For those of you have watched the trailer of this film, it must be crystal clear that the film is about an atheist whose life turns upside down after he shuts down the temple of Swami Samartha. Yet, with some hope that there must be more to the film and that the trailer might be misleading, one went to watch Deool Banda, only to be disappointed.
So here's the thing. A brilliant Indian-origin scientist Raghav Shashtri (Mahajani), the creator of Raghav Frequency which is a transmission frequency that is supposed to aid the ISRO in transmitting threat alarms faster to the security forces of the country in case of a terrorist attack, is a hardcore atheist. When news of him being on the hit-list of two dreaded terrorists reaches the Indian government, he is put up in a housing society citing security reasons.
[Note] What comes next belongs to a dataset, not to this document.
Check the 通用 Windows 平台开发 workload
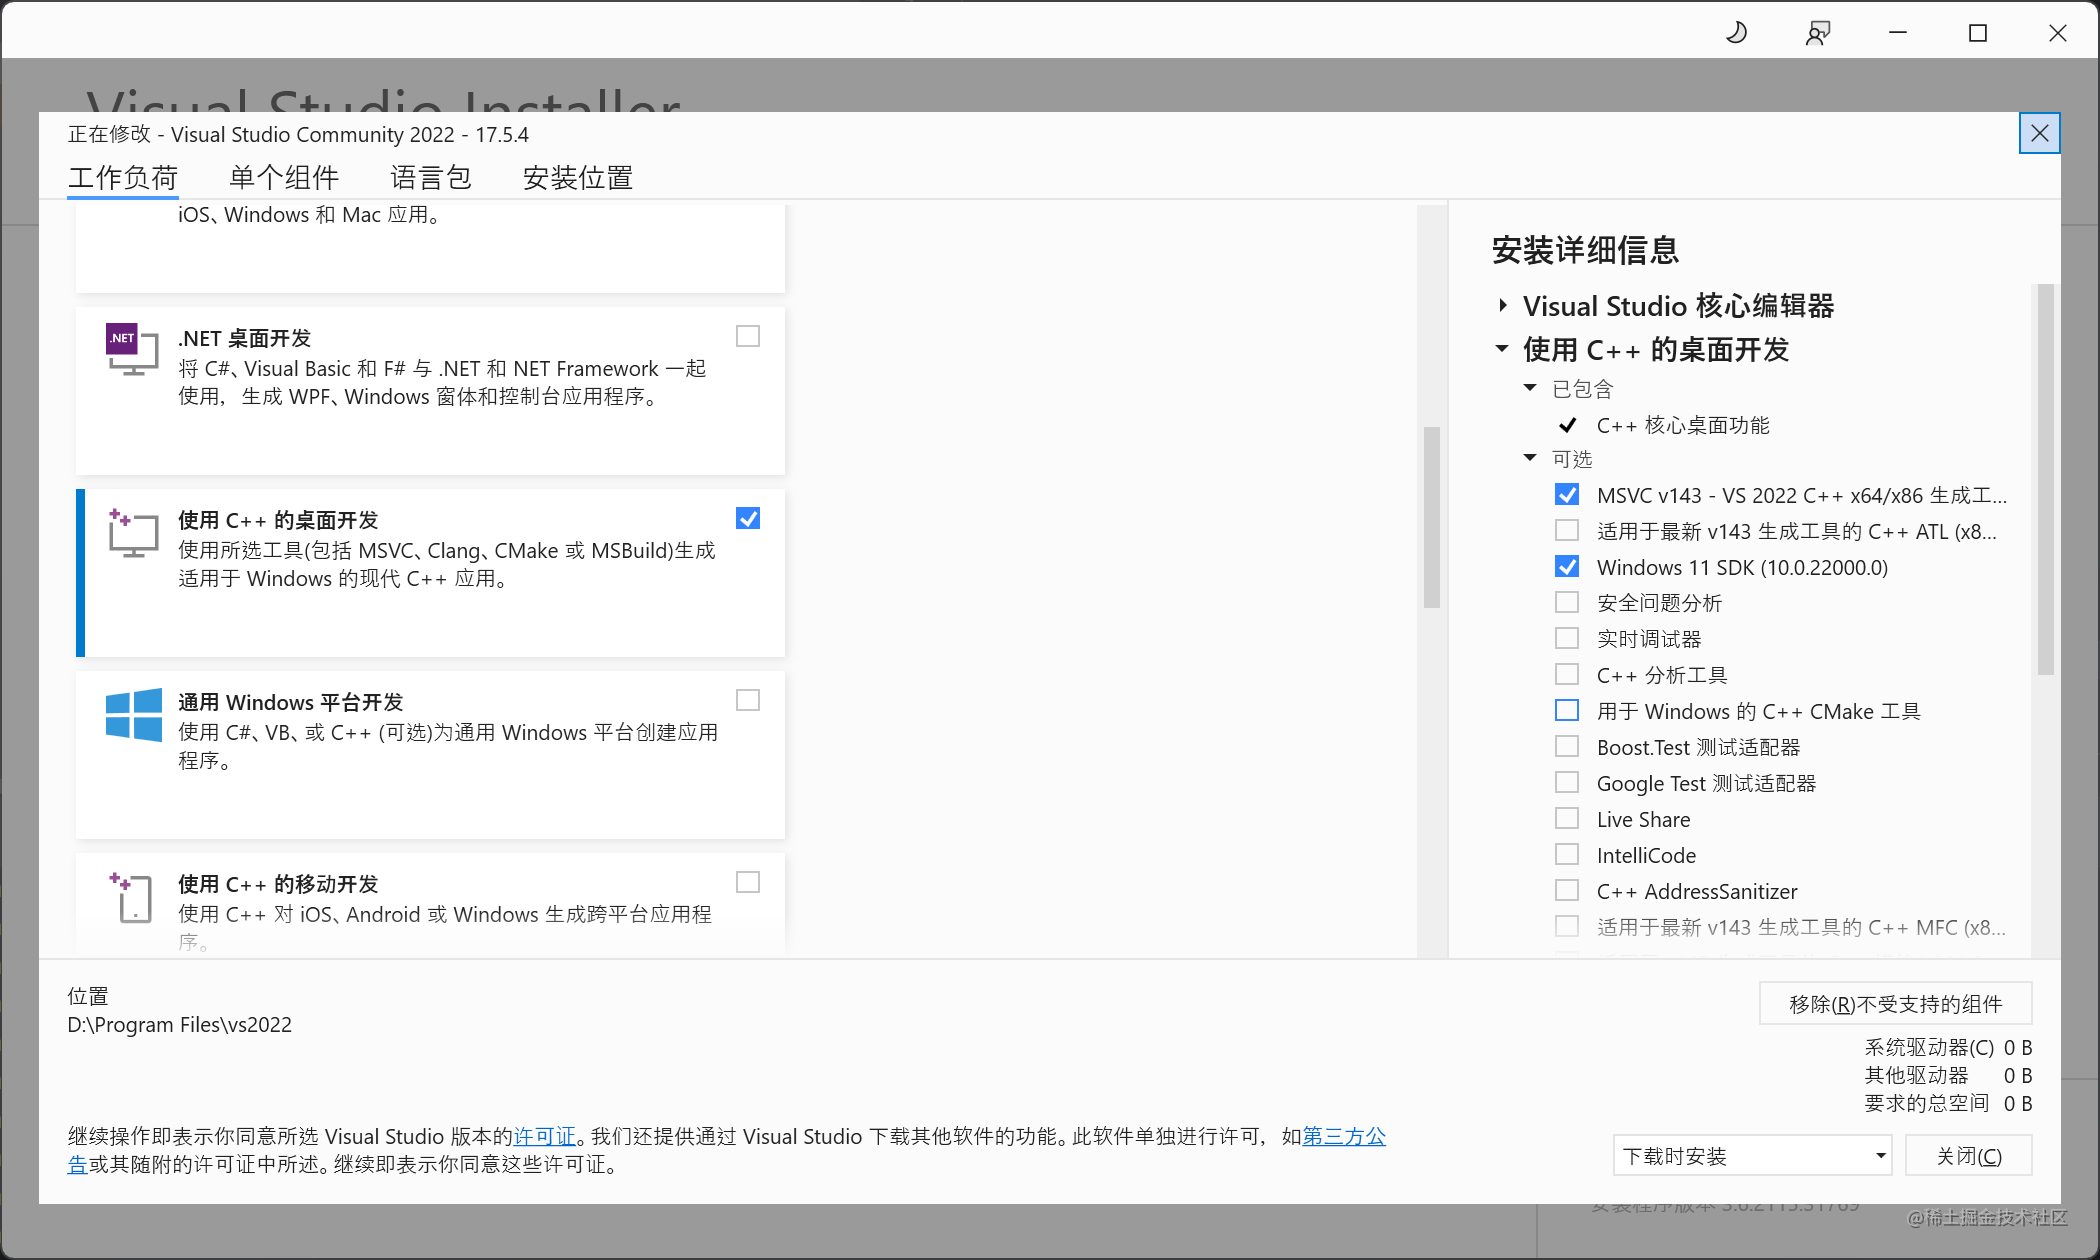(x=747, y=700)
Now, this "highly secure area" has a temple of Swami Samartha where bhajans and celebrations keep happening daily. Fed up with the daily 'noise', Raghav pulls some strings and gets the temple closed only to find the Swami (Joshi) at his doorstep. From now on, wherever Raghav goes, the Swami follows.
There is no such thing as a story in 'Deool Banda' and it is more like a set of incidents weaved loosely around propaganda to preach the thoughts of Swami Samartha. Apart from Raghav's hate and problems, there is also an ATS unit that has been mobilised to hunt down the terrorists and residents of the society who refuse to hear a single word against Swami.
The silver lining is Mohan Joshi and Gashmeer Mahajani's acting. Joshi keeps the humour intact in his role of Swami Samartha and it is precisely this humour that makes the film watchable. Gashmeer has the potential to make it big as he displays talent even in a film that doesn't have much scope for anything apart from getting people to believe in Swami's existence. Joshi's one-liners add a dose of humour and prevent the film from being too preachy, but only to a small extent.
The time taken by the makers to film and release the film was a meagre five months and the hastiness shows. Apart from Swami Samartha followers, the film doesn't hold much in store for anyone else. Besides, the three-hour runtime is a lot of time to sit through at one place.